American opera singer

Thelma Camacho Ivie is an American opera and rock and roll singer known for her membership in the groups the New Christy Minstrels and the First Edition.

As a teenager in San Diego, California, Camacho was Miss Teen San Diego and sang in Starlight Theater productions. She sang lead with the San Diego Civic Light Opera by the age of 14. She turned down a scholarship to study opera in Milan, joining The Young Americans and then the New Christy Minstrels. At age 18, in 1967 Camacho and Kenny Rogers formed the First Edition with Mike Settle, Mickey Jones, and Terry Williams. Camacho sang lead on songs such as "I Get a Funny Feeling", notably on The Smothers Brothers Show and The Ed Sullivan Show in 1968. She appeared on the first three albums by the group, writing six of their songs.

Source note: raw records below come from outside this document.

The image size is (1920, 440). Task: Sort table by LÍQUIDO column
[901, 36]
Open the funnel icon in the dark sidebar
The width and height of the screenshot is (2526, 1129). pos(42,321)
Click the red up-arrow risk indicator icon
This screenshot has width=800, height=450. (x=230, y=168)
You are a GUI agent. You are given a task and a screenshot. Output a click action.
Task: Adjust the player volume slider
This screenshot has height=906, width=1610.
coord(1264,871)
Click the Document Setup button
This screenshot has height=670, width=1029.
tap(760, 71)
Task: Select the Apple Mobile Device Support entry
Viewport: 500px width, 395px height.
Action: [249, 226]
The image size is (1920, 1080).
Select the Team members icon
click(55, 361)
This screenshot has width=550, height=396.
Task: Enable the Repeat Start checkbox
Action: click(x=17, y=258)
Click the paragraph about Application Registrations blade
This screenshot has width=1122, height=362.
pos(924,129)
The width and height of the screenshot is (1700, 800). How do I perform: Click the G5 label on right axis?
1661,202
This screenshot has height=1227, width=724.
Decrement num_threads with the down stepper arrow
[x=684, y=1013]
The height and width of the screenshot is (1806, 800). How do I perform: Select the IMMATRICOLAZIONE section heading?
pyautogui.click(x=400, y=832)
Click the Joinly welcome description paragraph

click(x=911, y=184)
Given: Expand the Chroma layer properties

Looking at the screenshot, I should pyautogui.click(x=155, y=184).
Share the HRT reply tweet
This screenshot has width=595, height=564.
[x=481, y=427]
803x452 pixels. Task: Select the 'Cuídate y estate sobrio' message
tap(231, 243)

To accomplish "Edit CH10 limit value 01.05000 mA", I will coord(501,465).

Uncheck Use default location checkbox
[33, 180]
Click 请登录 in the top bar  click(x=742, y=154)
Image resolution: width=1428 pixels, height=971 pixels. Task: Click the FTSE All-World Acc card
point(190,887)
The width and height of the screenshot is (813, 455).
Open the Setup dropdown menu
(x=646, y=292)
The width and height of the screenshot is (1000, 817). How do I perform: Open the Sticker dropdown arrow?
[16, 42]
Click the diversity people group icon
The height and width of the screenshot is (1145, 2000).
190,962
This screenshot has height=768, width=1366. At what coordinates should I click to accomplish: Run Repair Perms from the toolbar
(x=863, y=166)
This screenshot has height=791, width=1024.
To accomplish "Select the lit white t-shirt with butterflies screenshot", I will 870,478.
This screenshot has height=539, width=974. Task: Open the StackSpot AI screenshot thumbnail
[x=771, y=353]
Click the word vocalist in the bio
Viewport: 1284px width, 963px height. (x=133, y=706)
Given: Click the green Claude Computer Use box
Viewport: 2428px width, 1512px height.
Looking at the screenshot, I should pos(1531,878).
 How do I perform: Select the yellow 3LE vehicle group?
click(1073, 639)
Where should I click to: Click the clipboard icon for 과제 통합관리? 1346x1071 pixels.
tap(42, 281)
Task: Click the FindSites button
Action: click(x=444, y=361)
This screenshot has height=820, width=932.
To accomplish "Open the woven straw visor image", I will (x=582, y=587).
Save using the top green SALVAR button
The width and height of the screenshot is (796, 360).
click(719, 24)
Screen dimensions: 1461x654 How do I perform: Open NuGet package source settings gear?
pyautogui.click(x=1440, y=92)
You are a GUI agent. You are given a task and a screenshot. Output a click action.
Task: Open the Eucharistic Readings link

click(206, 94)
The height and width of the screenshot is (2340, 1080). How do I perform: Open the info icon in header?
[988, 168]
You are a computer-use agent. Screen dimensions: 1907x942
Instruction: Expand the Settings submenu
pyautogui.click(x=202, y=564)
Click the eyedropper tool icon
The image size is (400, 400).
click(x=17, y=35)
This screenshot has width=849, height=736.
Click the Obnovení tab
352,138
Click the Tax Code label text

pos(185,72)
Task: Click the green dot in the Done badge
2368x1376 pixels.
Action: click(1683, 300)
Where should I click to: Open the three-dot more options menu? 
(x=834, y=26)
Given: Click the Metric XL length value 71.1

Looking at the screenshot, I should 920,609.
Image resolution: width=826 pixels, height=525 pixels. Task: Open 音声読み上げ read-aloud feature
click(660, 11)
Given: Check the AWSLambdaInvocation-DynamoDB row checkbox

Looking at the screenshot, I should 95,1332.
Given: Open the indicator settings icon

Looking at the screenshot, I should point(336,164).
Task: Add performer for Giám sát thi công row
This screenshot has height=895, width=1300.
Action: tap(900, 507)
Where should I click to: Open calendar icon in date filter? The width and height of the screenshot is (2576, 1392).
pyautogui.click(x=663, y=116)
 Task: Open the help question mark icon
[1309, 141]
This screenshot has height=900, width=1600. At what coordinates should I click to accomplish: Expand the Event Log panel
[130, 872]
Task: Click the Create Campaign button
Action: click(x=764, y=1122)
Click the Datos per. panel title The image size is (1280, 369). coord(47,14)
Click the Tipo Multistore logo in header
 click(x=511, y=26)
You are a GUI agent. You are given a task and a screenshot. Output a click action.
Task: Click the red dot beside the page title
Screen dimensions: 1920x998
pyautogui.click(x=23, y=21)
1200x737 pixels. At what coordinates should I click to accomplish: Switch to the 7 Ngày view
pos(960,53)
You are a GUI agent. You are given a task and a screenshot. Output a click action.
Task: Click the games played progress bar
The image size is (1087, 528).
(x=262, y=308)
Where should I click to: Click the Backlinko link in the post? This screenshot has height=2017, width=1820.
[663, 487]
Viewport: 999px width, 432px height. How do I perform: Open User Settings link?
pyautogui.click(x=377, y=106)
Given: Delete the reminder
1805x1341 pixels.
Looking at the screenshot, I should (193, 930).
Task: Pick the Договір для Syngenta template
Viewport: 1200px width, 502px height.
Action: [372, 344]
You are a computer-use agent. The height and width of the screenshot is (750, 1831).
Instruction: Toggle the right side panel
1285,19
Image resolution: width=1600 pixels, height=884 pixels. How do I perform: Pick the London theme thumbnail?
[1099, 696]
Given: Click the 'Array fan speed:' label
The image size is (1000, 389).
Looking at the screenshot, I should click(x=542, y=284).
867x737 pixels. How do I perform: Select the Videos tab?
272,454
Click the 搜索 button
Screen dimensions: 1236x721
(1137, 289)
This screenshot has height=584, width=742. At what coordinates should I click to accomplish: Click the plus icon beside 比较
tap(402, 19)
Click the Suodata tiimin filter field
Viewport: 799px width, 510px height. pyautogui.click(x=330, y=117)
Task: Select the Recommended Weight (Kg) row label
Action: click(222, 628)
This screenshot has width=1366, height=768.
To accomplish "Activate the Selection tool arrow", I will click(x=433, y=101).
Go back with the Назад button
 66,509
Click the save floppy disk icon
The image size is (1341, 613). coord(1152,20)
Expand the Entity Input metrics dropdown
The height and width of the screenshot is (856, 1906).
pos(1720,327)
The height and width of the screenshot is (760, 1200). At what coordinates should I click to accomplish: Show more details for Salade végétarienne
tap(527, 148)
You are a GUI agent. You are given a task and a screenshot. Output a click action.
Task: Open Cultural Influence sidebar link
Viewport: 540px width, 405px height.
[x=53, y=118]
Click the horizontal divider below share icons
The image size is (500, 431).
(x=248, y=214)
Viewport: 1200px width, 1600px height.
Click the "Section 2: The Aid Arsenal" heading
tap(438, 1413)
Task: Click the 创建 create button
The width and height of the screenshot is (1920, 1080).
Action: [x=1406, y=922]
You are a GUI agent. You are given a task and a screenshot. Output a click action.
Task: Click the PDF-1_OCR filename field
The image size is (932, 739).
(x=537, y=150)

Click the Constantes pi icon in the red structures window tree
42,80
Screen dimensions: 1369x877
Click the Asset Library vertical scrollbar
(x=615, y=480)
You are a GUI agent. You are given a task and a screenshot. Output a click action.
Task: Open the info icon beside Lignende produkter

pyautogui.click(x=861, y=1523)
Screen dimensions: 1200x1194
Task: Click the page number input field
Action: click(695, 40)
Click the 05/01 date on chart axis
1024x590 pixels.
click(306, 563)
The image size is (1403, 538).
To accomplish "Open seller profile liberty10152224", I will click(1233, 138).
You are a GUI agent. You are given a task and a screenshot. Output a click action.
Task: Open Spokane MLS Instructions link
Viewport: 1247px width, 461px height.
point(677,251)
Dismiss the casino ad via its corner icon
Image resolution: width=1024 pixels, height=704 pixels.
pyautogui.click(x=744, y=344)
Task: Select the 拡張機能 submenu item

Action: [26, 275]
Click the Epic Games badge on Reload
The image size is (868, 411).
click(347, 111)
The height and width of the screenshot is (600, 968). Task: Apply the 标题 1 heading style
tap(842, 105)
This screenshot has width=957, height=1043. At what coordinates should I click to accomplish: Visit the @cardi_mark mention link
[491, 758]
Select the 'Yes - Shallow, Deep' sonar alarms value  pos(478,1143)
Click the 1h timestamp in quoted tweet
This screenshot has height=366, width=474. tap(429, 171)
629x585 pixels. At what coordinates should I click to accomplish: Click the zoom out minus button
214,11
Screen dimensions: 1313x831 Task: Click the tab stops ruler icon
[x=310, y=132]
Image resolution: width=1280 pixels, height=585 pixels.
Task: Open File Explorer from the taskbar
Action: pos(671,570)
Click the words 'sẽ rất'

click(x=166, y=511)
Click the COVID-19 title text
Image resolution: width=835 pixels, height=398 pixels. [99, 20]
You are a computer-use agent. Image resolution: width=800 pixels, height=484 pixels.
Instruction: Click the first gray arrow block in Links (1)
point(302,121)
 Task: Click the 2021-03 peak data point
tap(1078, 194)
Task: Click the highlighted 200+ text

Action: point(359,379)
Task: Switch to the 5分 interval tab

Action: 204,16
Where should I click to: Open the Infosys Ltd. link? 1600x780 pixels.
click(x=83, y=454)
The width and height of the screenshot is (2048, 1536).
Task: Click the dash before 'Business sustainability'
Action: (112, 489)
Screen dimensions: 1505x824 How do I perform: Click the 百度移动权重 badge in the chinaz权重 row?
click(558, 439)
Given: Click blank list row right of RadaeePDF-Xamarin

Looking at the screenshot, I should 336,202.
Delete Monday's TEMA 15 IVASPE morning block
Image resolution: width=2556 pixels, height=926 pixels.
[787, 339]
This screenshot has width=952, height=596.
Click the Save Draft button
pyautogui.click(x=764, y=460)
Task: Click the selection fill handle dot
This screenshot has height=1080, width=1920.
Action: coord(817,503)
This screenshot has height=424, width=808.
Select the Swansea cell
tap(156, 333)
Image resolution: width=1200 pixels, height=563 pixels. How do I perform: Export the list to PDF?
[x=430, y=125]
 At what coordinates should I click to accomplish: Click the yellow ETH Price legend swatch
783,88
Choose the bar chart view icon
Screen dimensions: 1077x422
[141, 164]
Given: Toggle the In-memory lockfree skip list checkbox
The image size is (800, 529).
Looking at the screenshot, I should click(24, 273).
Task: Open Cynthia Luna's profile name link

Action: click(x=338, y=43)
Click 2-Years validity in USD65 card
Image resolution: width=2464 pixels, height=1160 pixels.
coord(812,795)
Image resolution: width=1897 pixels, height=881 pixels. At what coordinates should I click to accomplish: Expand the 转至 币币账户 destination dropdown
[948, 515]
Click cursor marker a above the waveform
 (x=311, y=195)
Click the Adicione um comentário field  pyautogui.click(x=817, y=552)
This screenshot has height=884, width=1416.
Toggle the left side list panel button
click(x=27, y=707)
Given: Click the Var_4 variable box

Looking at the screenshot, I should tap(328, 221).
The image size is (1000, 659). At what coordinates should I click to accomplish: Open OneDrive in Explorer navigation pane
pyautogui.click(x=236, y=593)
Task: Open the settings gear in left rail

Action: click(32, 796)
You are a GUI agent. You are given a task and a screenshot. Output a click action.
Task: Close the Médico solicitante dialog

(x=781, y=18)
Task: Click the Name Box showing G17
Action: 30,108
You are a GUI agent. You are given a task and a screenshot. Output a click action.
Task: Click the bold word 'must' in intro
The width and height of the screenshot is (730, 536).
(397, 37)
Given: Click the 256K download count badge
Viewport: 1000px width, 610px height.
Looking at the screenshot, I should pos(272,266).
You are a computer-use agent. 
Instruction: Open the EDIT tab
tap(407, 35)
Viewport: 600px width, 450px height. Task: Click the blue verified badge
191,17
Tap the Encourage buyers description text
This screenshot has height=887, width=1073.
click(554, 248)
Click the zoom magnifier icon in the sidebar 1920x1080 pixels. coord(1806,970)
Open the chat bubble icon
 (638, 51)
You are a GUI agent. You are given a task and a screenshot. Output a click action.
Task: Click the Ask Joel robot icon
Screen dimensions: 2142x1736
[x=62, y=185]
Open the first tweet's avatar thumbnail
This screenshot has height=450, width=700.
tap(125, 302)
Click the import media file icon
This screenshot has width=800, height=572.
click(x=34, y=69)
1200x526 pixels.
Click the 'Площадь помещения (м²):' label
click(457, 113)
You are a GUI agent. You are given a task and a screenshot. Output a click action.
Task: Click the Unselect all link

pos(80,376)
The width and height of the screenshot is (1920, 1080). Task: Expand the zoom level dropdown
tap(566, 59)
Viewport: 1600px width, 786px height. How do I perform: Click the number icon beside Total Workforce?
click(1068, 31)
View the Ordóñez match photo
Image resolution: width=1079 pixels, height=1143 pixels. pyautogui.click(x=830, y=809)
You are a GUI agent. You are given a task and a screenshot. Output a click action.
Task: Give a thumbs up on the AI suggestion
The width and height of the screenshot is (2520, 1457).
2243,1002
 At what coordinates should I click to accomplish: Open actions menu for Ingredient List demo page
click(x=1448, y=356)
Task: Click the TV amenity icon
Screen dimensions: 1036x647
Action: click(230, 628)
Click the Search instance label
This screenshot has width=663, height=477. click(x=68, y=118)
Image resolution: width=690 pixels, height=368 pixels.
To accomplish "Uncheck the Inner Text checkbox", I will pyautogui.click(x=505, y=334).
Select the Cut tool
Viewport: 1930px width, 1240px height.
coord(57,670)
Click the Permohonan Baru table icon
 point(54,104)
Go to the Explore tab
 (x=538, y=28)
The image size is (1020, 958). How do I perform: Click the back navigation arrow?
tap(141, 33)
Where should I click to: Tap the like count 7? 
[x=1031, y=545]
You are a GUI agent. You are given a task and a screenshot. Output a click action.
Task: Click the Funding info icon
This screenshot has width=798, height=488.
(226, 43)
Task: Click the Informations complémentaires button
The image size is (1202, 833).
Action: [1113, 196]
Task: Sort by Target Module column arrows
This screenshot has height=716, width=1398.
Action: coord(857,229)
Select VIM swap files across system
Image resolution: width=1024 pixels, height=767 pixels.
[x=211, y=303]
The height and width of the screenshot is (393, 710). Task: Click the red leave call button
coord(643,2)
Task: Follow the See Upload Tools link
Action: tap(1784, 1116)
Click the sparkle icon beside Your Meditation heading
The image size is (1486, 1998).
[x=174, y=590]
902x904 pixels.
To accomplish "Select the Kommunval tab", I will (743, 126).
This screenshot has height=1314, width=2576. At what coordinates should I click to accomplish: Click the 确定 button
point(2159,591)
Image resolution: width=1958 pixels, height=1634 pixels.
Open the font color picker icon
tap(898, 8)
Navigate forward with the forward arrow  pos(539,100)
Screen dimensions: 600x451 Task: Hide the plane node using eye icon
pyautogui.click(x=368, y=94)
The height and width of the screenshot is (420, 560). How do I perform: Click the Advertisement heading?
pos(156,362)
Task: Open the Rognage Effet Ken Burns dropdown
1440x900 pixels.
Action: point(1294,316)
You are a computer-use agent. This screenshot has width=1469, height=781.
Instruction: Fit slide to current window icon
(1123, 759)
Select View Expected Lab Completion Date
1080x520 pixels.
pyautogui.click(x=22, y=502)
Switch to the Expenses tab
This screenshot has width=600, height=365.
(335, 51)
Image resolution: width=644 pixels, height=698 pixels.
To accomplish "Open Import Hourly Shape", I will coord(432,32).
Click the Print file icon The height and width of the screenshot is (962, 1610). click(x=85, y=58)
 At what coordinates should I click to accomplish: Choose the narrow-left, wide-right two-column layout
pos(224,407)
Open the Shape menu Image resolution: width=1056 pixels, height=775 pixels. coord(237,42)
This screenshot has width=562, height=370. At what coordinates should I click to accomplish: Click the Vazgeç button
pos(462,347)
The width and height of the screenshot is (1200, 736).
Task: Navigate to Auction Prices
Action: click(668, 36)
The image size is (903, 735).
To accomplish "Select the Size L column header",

She was dismissed from the First Edition for disputed reasons. In his book With Luck or Something Like It, Rogers wrote that Camacho was "let go because she had fallen in love, was tired of touring and perhaps didn't agree with certain decisions." She then retired from the music business.

After Camacho left the First Edition, her spot was taken by her roommate, Mary Arnold, after singer Karen Carpenter auditioned for the role.

After marrying producer Robert Ivie, she moved to Europe in the 1980s and designed costumes for Bavaria Film Studios in Munich and Haute Couture Ateliers in Cologne. She owned a jewelry shop in San Diego's Spanish Village. She is now retired.